● Teks Bacaan:

----

Tak ada asap apabila tak ada api. Bisa jadi ini aksioma atau
kalimat yang terbukti dengan sendirinya. Tapi bukan tentang gramatika dan
falsafati saja yang akan kita bicarakan disini. Mari kita bahas tentang
kebudayaan popular yang selalu menjangkiti kawula muda di berbagai belahan
geografis, seperti dunia musik misalnya. Dunia yang tidak akan pernah berhenti
bermetamorfosis hingga akhir zaman, mengalami perulangan dengan makmum baru.
Salah satu alasan dari bentuk ekspresi berbudaya ini lahir seiring
dengan kebutuhan manusia untuk mengejewantahkan pemikiran, hasrat, karsa, dan
rasa tentang keindahan, bentuk pemujaan terhadap alam dan leluhur, hingga bentuk protes sosial
pada pekabaran harfiah termutahir dalam menanggapi realitas sosial. Menyerapi
dan menjalani ritus varian budaya seperti seorang seniman meyakini suara
kebenaran yang bersemayam melalui karya prosa dan senandung nada dalam dunia
musik bisa juga bentuk lain dari proses mensyukuri dan menafsir kehidupan
sekeliling seperti layaknya manusia pra-peradaban berbicara mengenai alam dan
keilahiannya dalam semasa babad dan serat.

----

● Daftar Entri:
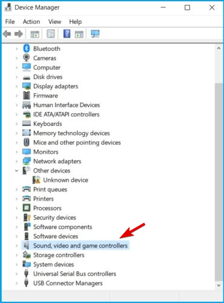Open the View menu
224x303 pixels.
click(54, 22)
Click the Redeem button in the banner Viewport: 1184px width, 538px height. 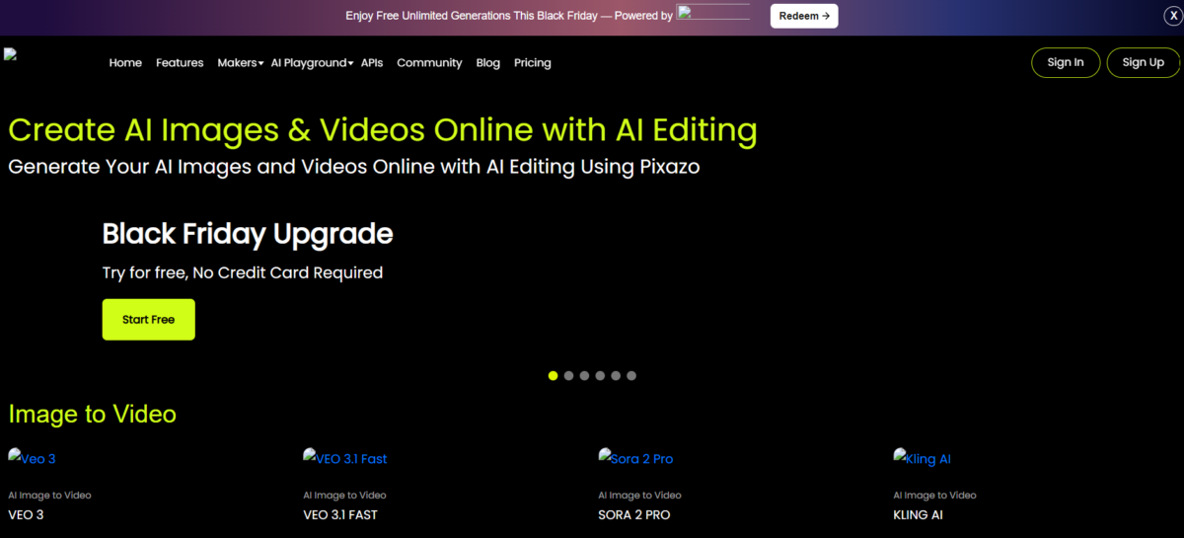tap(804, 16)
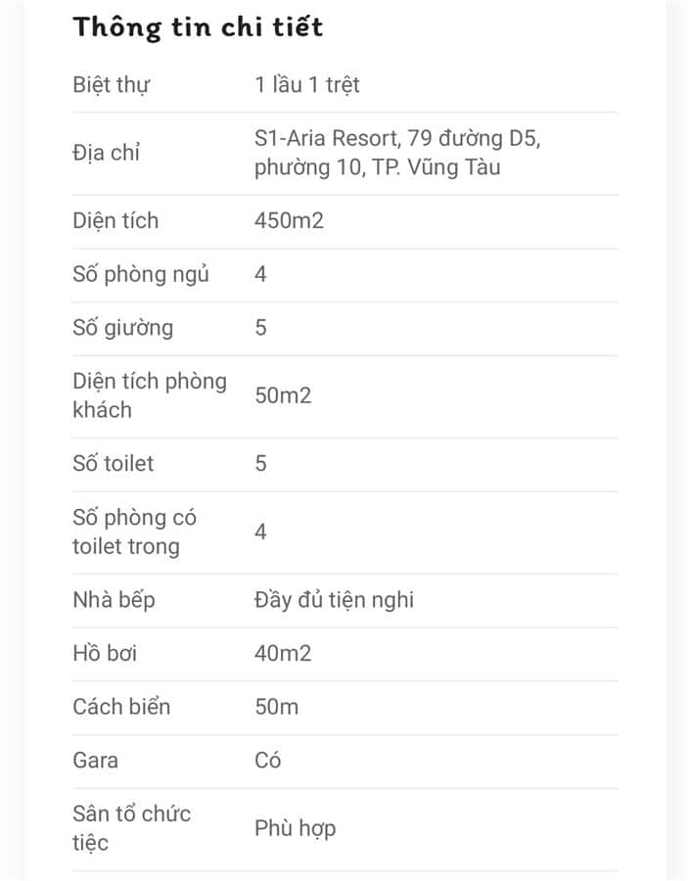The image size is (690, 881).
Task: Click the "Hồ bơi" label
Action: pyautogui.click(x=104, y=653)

----

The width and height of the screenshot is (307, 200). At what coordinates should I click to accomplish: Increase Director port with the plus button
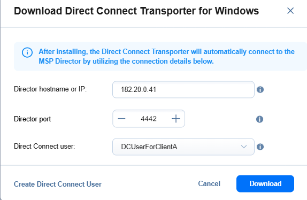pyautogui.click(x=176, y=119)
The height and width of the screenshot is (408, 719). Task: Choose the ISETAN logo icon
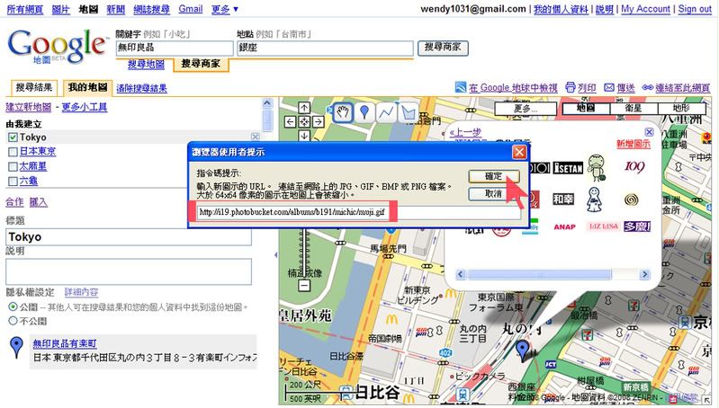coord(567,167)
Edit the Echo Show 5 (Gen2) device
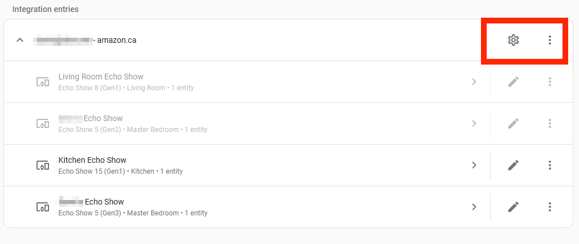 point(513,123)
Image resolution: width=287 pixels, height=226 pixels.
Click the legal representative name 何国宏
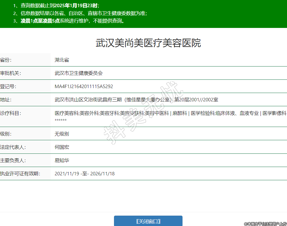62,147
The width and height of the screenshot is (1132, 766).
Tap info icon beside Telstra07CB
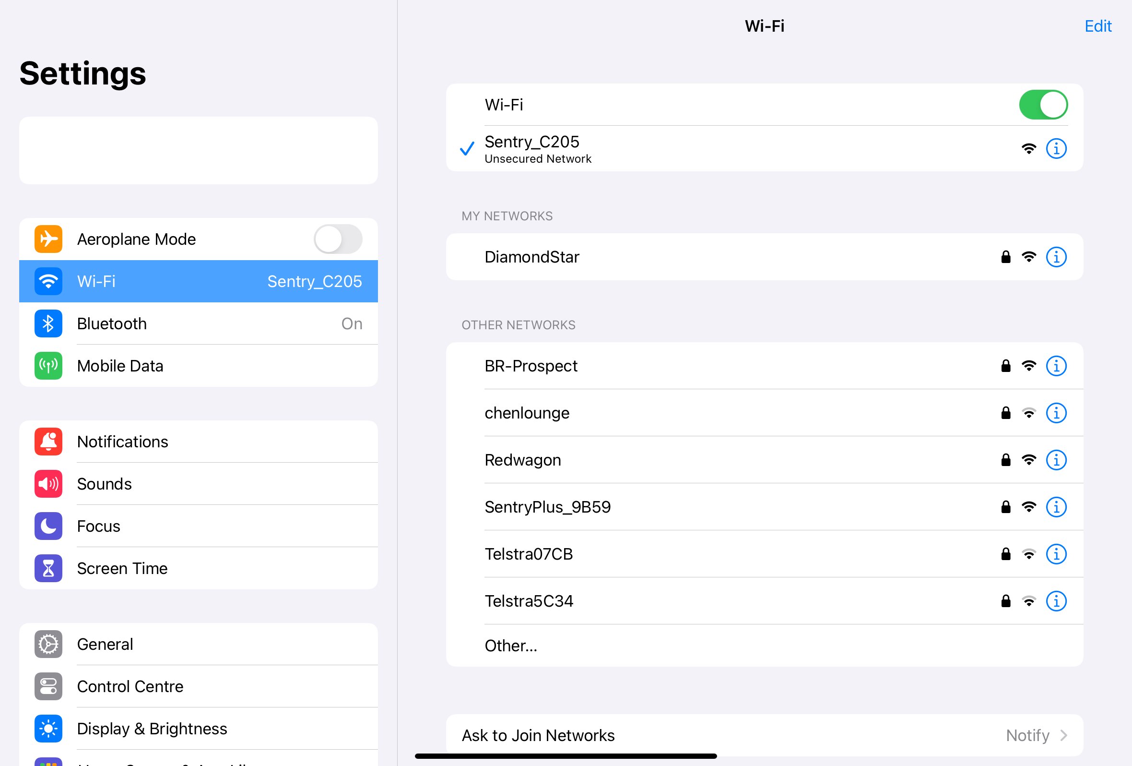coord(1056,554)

----

● Tujuan A:
Menurut teks bacaan tentang musik sebagai ekspresi budaya, sampai kapan dunia musik tidak akan berhenti bermetamorfosis?
● Tujuan B:
Lanjutkan teks bacaan tentang musik sebagai ekspresi budaya, mulai setelah kalimat terakhirnya.

● Hasil Latihan A:
Hingga akhir zaman.

● Hasil Latihan B:
Bersyukurlah, indera sensasi manusia merupakan salah satu medium
yang terberi sebagai anugerah. Dengan beragam fungsi organ tersebut manusia
diberikan kelebihan ketimbang kreasi pencipta lainnya. Bisa mendengar, melihat,
berjalan, memegang dengan leluasa, berbicara, dan yang paling unggul
diantaranya adalah proses berpkir dan mengapresiasi stimulus serta berkelindan
bertahan menanggapi perubahan ruang zaman dari sekitar. Menyerukan inti pesan
alam dan makna warisan bagi generasi lekang waktu.
Artefak-artefak peninggalan peradaban manusia sebagai bentuk
lintas persilangan waktu tersebut bisa dilihat dari karya seperti grafiti di
dinding gua menggunakan pewarna natural dari kekayaan alam. Makna karya umumnya
bercerita tentang proses bagaimana manusia masa lalu mempertahankan hidup. Dari
dunia musik, instrumen suara dari nenek moyang seperti kendang, rebana, biola,
gitar, dan kekayaan suara realitas alam yang diwariskan pulalah hingga sekarang
menjelma seni baru forma elektronik seperti
dentuman bebunyian sintiser dari seorang disc jokey sebuah klab malam atau coretan seni visual kontemporer
syarat suara sosial seperti seniman internasional Banksy, juga lokal seperti
Tembok Bomber.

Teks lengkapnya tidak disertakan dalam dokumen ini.